--- Document text ---
An analysis of scientific works from the last 80 years has shown that cardiovascular health affects hearing and the ability to understand speech.
The analysis has been carried out by audiology neuroscience researcher Raymond Hull, PhD, a professor of communication sciences and disorders at Wichita State University in the US.
His conclusions on the link between cardiovascular health and auditory function are based on his analysis of findings from 70 different research studies.
Central nervous system needs oxygen
The auditory function impacted by cardiovascular health is problematic because our entire central nervous system needs an oxygen-rich nutrient supply. If it doesn’t get it due to cardiovascular health problems, then it can be affected, said Raymond Hull.
The connection between cardiovascular health and hearing is a logical one because both the inner ear which transduces sound into an electrochemical signal and the brain depend on healthy blood flow, Hull reports.

--- Exercise 1 ---
Return the passage of the article on heart health and hearing between "His conclusions on" and "said Raymond Hull.", inclusive, copied word for word.
--- Exercise 2 ---
Resume the article on heart health and hearing from its final sentence and carry it forward in the same style.

--- Data provided ---
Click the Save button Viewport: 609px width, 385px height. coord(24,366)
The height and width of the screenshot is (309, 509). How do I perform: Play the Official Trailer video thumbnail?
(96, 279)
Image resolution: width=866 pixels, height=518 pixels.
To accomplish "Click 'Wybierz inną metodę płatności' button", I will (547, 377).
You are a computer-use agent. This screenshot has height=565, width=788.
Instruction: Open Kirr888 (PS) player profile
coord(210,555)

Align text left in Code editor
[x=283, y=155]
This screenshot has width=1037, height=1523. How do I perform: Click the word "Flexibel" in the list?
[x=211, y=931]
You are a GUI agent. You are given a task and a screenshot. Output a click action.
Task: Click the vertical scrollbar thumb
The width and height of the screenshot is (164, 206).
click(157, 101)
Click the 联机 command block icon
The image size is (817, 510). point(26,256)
---
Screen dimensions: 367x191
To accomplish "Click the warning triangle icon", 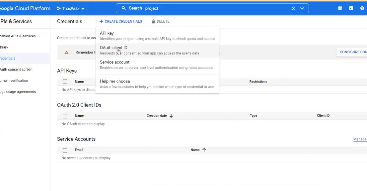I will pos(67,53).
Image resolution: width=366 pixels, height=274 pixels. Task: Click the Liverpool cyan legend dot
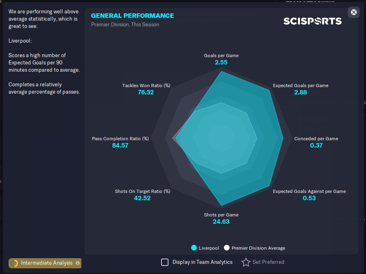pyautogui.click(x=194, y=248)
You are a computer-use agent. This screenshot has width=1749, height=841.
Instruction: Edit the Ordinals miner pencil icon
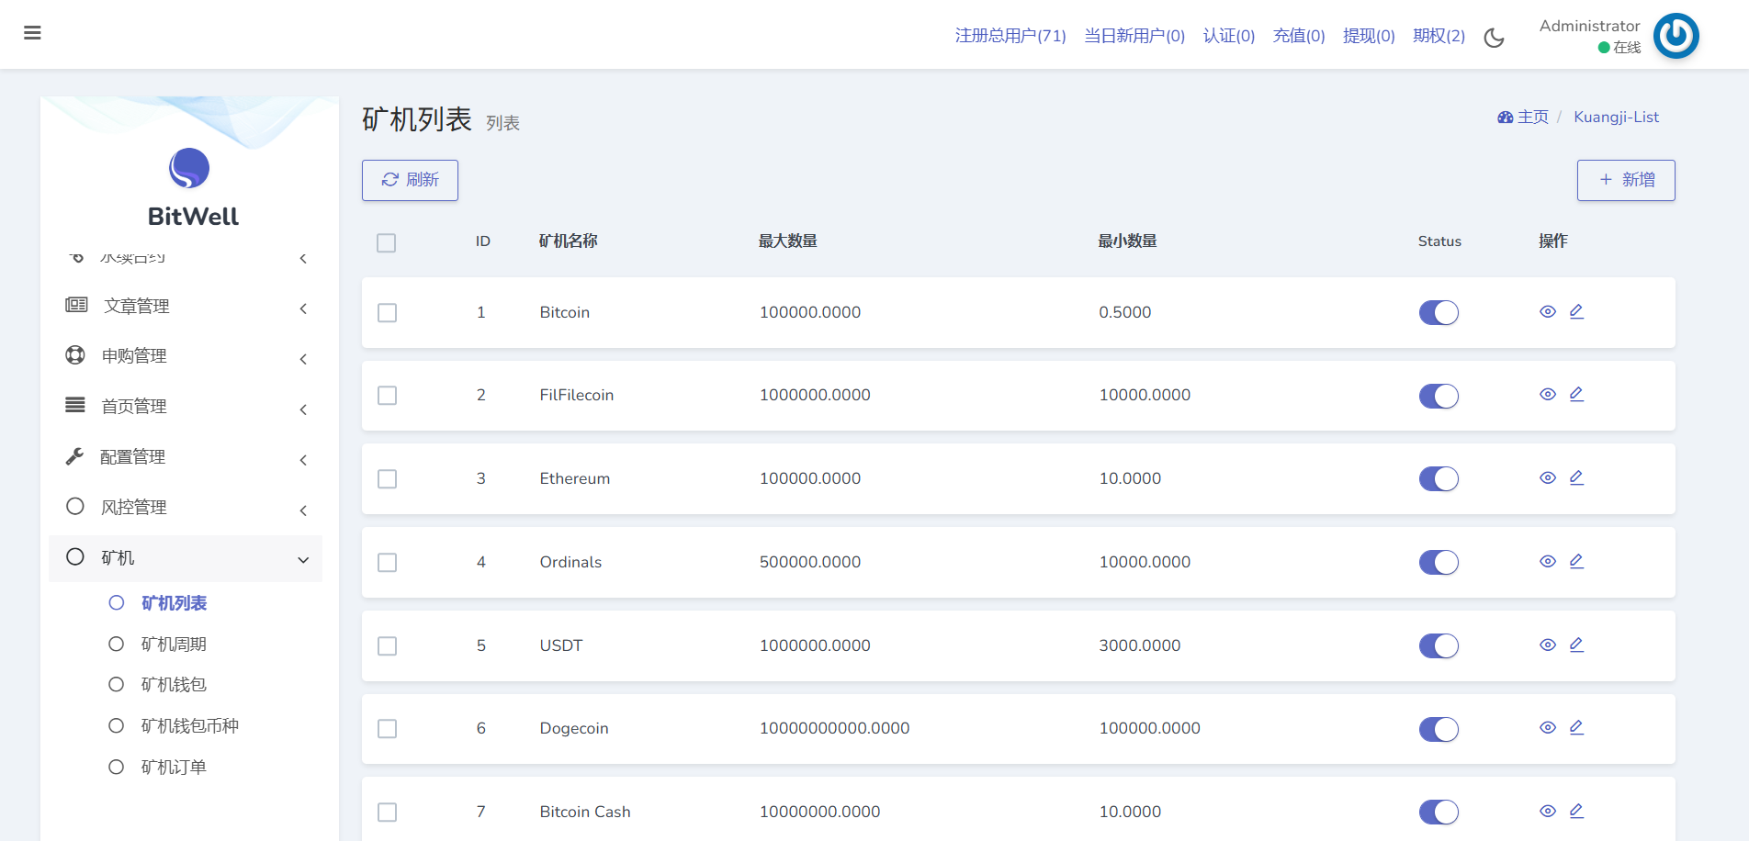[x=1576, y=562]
--
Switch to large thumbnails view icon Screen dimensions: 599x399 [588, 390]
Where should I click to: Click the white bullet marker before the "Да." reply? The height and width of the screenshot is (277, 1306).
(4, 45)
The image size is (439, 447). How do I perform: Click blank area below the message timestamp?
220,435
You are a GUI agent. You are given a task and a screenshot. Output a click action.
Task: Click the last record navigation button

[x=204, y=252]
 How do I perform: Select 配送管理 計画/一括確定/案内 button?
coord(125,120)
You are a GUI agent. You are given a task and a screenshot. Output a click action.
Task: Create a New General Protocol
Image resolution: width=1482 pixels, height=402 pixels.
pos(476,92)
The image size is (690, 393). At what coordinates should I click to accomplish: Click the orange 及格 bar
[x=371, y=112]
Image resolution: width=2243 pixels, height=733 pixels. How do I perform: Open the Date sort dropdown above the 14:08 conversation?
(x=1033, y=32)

--- Exercise result 1 ---
His conclusions on the link between cardiovascular health and auditory function are based on his analysis of findings from 70 different research studies.
Central nervous system needs oxygen
The auditory function impacted by cardiovascular health is problematic because our entire central nervous system needs an oxygen-rich nutrient supply. If it doesn’t get it due to cardiovascular health problems, then it can be affected, said Raymond Hull.

--- Exercise result 2 ---
The brain interpret what we hear
Cardiovascular diseases can inhibit the blood and nutrient supply to the inner ear, which receives and analyzes sound. The affected auditory system includes both the brainstem and the auditory portions of the brain which interpret what we hear so that it can be analyzed and understood.
According to Hull there are many possible causes of hearing loss, and cardiovascular disease appears to compound the impact of those causes as well as the degree of hearing decline.
”One of the most frustrating aspects of this problem is the inability to process what we hear. Even when the hearing mechanism is working, what they hear just doesn’t make sense”, Hull said.